Vous estes un home vigilant et actif. Je scay bien que l'on peut se reposer sur vous. Je vous prie de n'y pas manquer et de me faire sçavoir la response de Molière.

HENRY-JULES DE BOURBON.

Sans aucun doute ce billet est du mois d'octobre 1665 et se rapporte à la représentation du Tartuffe qui eut lieu. au Raincy, le 8 novembre de cette année. Comment donc le duc d'Enghien écrit-il : « Si le quatrième acte de Tartuffe estoit faict, demandés lui (à Molière) s'il ne le pourroit pas jouer (au Raincy chez la princesse Palatine) ». Ce prince a-t-il pu se tromper? C'est bien improbable. L'idée que Saint-Simon et tous les contemporains nous donnent de lui n'est nullement celle d'un étourneau, d'un hurluberlu, bien au contraire. Et puis, oublier en moins d'un an qu'on a vu jouer une pièce entière, une pièce comme celle-là, qui excitait une telle curiosité, l'oublier non pas dans une parole dite au hasard, mais dans une lettre qui marque un désir et souci particulier, ce serait vraiment trop fort; l'impossibilité d'une erreur semble presque aussi absolue de ce côté-ci que de l'autre.

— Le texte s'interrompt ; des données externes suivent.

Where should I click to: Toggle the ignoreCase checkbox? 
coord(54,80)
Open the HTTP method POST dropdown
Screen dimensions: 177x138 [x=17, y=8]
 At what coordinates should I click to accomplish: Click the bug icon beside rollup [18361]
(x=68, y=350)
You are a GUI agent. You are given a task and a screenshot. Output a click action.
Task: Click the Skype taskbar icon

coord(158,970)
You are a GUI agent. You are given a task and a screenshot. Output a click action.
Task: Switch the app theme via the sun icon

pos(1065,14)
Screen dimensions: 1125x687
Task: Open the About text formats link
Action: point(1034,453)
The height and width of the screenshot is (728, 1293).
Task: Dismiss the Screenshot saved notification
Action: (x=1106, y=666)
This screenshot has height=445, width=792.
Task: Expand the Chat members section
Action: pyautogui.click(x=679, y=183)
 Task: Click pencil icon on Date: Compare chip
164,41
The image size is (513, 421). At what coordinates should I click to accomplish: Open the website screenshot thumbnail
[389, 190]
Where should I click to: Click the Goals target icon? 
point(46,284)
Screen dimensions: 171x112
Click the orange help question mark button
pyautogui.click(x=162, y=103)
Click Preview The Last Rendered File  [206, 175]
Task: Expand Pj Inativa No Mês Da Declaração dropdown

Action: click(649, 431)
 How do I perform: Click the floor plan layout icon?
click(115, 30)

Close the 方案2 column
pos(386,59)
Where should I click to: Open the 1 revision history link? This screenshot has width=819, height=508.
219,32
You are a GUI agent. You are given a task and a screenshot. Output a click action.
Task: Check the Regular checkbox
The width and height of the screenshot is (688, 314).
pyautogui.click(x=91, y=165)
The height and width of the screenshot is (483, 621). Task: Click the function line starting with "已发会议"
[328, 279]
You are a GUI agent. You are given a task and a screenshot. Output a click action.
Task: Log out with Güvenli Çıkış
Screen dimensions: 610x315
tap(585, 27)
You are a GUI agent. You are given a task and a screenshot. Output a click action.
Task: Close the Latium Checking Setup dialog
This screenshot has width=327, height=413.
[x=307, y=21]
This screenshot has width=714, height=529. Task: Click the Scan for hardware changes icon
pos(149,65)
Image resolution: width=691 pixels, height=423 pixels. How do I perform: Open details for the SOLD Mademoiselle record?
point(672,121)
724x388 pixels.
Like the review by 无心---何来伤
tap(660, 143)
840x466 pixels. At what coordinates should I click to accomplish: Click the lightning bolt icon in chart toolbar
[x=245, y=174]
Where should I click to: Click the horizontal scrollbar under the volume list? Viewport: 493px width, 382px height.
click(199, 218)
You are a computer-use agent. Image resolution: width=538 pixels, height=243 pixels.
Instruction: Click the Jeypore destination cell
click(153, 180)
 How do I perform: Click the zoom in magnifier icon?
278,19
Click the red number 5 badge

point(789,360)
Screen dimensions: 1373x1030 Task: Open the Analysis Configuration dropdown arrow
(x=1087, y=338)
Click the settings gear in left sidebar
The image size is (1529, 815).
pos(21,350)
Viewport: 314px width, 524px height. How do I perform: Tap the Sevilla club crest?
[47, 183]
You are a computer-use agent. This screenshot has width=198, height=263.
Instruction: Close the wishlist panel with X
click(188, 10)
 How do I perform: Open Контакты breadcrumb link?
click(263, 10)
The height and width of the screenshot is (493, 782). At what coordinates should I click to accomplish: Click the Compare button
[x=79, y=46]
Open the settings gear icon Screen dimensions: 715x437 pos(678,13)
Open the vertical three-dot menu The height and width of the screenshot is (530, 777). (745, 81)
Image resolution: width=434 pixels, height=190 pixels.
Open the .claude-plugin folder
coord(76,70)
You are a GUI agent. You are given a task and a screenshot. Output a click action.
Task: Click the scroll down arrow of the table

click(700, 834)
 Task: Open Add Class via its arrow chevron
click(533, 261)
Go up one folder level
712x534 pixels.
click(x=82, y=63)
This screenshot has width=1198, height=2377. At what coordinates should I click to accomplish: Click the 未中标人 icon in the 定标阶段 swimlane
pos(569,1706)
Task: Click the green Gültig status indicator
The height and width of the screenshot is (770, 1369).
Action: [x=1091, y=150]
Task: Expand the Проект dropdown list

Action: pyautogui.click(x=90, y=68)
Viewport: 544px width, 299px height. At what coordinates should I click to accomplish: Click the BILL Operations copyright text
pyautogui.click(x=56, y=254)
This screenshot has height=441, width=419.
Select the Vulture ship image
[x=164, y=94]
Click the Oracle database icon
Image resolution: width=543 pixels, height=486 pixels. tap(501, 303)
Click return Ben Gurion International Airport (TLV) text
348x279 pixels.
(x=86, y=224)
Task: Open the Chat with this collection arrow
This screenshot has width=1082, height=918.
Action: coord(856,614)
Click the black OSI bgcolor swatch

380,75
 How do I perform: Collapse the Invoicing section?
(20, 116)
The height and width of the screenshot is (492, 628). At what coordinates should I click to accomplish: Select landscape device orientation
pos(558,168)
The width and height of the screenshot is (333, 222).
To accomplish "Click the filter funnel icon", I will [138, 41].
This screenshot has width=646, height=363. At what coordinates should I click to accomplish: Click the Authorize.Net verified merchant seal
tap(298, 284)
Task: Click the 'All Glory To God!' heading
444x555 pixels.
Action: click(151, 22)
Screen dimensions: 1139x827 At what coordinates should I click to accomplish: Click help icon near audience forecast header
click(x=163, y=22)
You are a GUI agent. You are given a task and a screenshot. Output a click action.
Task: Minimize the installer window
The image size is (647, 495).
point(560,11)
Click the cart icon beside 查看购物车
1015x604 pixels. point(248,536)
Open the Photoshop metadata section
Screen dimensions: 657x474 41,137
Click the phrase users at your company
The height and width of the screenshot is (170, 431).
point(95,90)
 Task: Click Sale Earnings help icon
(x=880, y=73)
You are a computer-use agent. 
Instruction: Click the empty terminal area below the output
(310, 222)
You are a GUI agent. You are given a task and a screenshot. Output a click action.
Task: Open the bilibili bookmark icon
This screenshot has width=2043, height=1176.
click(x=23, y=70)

Il y a là un petit problème à résoudre. M. Régnier, l'ancien sociétaire de la Comédie-Française, a cherché à expliquer l'apparente contradiction de ces deux témoignages également irrécusables. Il a fait remarquer que le duc d'Enghien ne s'enquiert, dans sa lettre, que du quatrième acte, et non pas du cinquième. Or le quatrième acte était celui qui était le plus dangereux, celui qui avait excité l'opposition la plus violente. C'est surtout pour une scène de ce quatrième acte que Napoléon Ier, au commencement de ce siècle, disait encore que, si la pièce avait été faite de son temps, il ne l'aurait pas laissé jouer: « Une certaine scène, ce sont ses paroles telles que les rapporte le Mémorial de Sainte-Hélène, offre une situation si décisive, si complètement indécente, que, pour mon compte, je n'hésite pas à dire que, si la pièce eût été faite de mon temps, je n'en aurais pas permis la représentation. >>

A l'origine, selon toute vraisemblance, les corrections, les retouches durent porter sur cet acte et sur cette scène. M. Régnier croit donc que le prince de Condé, ayant vu la pièce entière le 29 novembre 1664, avait conseillé à Molière quelques corrections qui lui paraissaient nécessaires, et que le duc d'Enghien, en s'informant si le quatrième acte est fait, veut demander seulement si Molière l'a retravaillé dans le sens qu'on lui a indiqué, s'il pourra cette fois le jouer avec les suppressions, les variantes qui le rendraient plus acceptable. Il réclame le secret avec instance; et pour beaucoup de raisons, cela est fort compréhensible. Le prince de Condé ne se souciait peut-être pas que l'on sût la part qu'il prenait à cette comédie; peut-être croyait-il qu'on jugerait mieux de l'effet produit par les changements demandés, s'ils n'étaient pas connus d'avance. Enfin, l'on conçoit à merveille qu'il ne voulût point que l'affaire fût ébruitée.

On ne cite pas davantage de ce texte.